Он толок воду в ступе, а время шло.
Боль в спине и боль в ногах, изнеможение подминали его. Главное – лечь на койку, пошевелить босыми пальцами ног, задрать кверху ноги, чесать икры.
– Не спать! – кричал капитан, точно отдавал боевую команду.
Казалось, закрой Крымов на минуту глаза, и рухнет советское государство, фронт будет прерван…
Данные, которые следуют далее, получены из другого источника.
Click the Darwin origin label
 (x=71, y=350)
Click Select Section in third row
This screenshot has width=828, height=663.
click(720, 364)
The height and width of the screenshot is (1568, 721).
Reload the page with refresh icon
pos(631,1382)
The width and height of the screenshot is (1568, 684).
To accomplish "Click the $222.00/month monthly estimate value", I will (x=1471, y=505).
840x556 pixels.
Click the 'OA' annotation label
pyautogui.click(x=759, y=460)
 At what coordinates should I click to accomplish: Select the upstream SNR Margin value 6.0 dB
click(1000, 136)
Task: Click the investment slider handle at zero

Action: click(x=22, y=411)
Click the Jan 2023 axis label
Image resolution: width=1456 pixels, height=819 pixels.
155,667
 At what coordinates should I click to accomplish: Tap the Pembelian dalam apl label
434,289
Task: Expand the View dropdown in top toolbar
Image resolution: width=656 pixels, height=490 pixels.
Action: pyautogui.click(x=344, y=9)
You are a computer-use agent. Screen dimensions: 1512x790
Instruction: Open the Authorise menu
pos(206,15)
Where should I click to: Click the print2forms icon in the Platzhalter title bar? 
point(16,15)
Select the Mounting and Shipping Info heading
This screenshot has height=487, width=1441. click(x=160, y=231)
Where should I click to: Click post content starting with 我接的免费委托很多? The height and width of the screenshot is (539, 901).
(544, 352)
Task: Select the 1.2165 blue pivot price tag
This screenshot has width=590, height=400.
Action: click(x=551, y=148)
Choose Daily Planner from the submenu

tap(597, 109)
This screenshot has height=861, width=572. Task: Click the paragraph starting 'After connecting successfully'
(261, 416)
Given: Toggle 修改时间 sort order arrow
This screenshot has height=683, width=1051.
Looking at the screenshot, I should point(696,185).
За всю свою жизнь Крымов не слышал такого количества матюгов.
Друзья, милые его помощники, секретари, участники задушевных бесед собирали его слова и поступки. Он вспоминал и ужасался: «Это я сказал Ивану, только лишь Ивану»; «Был разговор с Гришкой, ведь с Гришкой мы знакомы с двадцатого года»; «Этот разговор у меня был с Машкой Мельцер, ах, Машка, Машка».
Внезапно он вспомнил слова следователя, что не следует ему ждать передач от Евгении Николаевны… Ведь это его недавний разговор в камере с Боголеевым. До последнего дня люди пополняли крымовский гербарий.
Днем ему принесли миску супа, рука у него так дрожала, что приходилось наклонять голову и подхлебывать суп у края миски, а ложка стучала, била дробь.
– Кушаешь ты, как свинья, – с грустью сказал капитан.
Потом было еще одно событие: Крымов снова попросился в уборную. Он уж ни о чем не думал, идя по коридору, но, стоя над унитазом, он все же подумал: хорошо, что спороли пуговицы, пальцы дрожат – ширинку не расстегнуть и не застегнуть.